====== Text section ======

BTW: “fat cells can communicate with each other and make decisions that override the intentions of the humans that feed them and give them life.”
But don’t let that keep you up all night. 😯
lifeintheboomerlane
September 21, 2011
Yes, funny. And tragic.
Anastasios
September 21, 2011
There was a 1958 movie about this topic. How prescient. It was called The Blob!
lifeintheboomerlane
September 21, 2011
Oooh, you are absolutely right. I forgot about that. Maybe my fat cells can try out for the remake.
notquiteold
September 21, 2011
Hysterical! Your very best post ever!
lifeintheboomerlane
September 21, 2011
Oh boy, I’m farklempt!
Carl D'Agostino
September 22, 2011
Ate no ice cream, no cake or pie for 26 days. Have not lost and ounce and started smoking again.
lifeintheboomerlane
September 22, 2011
Aaargh, that sucks. Have you been exercising also?
She's a Maineiac
September 22, 2011
Fat cells are like our kids! I am so very very scared now.

====== Supplied records ======

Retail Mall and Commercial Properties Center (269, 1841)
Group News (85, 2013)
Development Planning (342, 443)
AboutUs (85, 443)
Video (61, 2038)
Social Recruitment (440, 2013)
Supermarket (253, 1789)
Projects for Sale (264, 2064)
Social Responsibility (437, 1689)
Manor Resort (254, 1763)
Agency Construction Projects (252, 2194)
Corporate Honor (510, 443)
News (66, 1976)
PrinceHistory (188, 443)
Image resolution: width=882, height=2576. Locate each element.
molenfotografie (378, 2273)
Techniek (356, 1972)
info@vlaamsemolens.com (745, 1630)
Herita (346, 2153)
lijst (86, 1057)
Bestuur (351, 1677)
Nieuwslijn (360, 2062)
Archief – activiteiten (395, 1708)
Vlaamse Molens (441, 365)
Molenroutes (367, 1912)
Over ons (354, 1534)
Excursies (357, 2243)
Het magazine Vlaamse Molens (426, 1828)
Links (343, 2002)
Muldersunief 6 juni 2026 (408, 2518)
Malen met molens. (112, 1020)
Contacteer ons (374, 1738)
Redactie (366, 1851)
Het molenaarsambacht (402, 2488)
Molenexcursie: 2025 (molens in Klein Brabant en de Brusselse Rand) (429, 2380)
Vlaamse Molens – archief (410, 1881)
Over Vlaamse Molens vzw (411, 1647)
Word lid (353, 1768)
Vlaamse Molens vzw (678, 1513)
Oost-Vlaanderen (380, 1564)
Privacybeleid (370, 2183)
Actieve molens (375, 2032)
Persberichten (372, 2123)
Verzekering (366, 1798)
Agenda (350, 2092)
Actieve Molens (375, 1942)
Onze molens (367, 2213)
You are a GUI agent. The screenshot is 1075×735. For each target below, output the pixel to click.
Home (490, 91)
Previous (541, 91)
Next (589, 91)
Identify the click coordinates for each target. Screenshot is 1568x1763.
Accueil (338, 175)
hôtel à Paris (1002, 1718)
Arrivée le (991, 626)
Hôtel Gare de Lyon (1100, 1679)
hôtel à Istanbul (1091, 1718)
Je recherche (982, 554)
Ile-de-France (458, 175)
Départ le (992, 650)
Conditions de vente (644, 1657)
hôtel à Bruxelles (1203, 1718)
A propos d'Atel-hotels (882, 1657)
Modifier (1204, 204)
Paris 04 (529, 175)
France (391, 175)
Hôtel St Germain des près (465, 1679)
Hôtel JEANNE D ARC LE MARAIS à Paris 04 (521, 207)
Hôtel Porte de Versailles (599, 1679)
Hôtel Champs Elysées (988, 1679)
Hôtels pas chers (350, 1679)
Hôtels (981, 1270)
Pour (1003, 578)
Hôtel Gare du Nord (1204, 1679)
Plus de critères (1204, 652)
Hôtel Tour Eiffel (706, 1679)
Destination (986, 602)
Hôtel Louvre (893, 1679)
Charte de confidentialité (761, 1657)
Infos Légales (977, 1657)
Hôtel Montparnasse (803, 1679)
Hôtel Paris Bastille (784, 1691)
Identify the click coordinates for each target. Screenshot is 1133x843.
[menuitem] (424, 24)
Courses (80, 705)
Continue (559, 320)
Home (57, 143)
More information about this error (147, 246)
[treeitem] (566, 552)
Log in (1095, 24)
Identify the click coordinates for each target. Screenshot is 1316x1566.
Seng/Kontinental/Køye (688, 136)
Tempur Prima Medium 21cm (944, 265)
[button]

======

■ **Exercises to complete**
1) How would you sum up the comment thread in two sentences?
2) Who are all the commenters named in the comment thread?
3) Can you reproduce the comment thread from "notquiteold" up to and including "started smoking again."?
The data above is separate material from the comment thread.

■ **Outputs by task**
1) The comment thread opens with a quoted claim that fat cells can communicate with each other and make decisions that override the intentions of the humans who feed them, and one commenter compares this to the 1958 movie The Blob. Another commenter reports eating no ice cream, cake, or pie for 26 days without losing an ounce, while another likens fat cells to kids.

2)
lifeintheboomerlane
Anastasios
notquiteold
Carl D'Agostino
She's a Maineiac

3)
notquiteold
September 21, 2011
Hysterical! Your very best post ever!
lifeintheboomerlane
September 21, 2011
Oh boy, I’m farklempt!
Carl D'Agostino
September 22, 2011
Ate no ice cream, no cake or pie for 26 days. Have not lost and ounce and started smoking again.